A Polícia Civil do Estado do Acre (PCAC), através da Delegacia Especializada de Repressão a Crimes Fazendários (Defaz), em conjunto com a Polícia Civil de Minas Gerais e com apoio do Instituto de Defesa Agropecuária e Florestal do Acre (Idaf), executou na última sexta-feira (12), uma operação policial que resultou no cumprimento de mandados judiciais de busca e apreensão, prisões, sequestro de bens, valores em contas bancárias e de semoventes.
A ação conjunta foi fruto da colaboração entre os órgãos participantes do Comitê Interestadual de Recuperação de Ativos (Cira) e o trabalho investigativo que se estendeu ao longo de cerca de um ano. As apurações revelaram a utilização fraudulenta de comprovantes de agendamento para sonegação do Imposto de Circulação de Mercadorias e Serviços (ICMS), o que acarretou um prejuízo aos cofres públicos estimado em mais de R$ 15 milhões.
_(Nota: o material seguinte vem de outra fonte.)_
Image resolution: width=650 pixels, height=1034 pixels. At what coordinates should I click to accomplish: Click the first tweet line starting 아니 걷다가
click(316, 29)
Além disso, as autoridades identificaram o uso indevido de uma decisão judicial por parte de um dos produtores rurais investigados. A decisão permitia o transporte de semoventes entre propriedades rurais sem fins comerciais, no entanto, o produtor passou a comercializar em larga escala os animais, obtendo um lucro estimado em R$ 14 milhões.
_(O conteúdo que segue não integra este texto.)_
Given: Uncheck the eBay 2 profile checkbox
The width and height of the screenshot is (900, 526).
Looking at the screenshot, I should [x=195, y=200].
O delegado-geral da PCAC, Henrique Maciel, destacou a importância da operação no combate à criminalidade e à sonegação fiscal, com ênfase na relevância da cooperação entre os estados para desarticular esquemas que prejudicam os cofres públicos e a sociedade em geral.
“A operação realizada é de suma importância no combate à criminalidade e à sonegação fiscal. A cooperação entre os estados é fundamental para desmantelar esquemas como este, que causam prejuízos significativos aos cofres públicos e à sociedade como um todo”, afirma o delegado-geral da Polícia Civil do Acre.
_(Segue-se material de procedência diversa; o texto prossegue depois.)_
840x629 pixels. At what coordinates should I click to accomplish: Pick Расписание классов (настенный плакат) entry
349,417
Por sua vez, o delegado da Defaz, Igor Brito, enfatizou a necessidade de continuar as investigações, especialmente aquelas ligadas à sonegação fiscal e à manipulação indevida de decisões judiciais para práticas ilícitas.
“Estamos comprometidos em dar continuidade às investigações, especialmente aquelas ligadas à sonegação fiscal e à manipulação indevida de decisões judiciais para práticas ilícitas. Esses crimes afetam diretamente a sociedade e a economia, e é nossa responsabilidade agir com determinação para garantir a justiça e a segurança para todos. Juntos, podemos fortalecer nossas ações e alcançar resultados significativos na luta contra o crime”, enfatizou.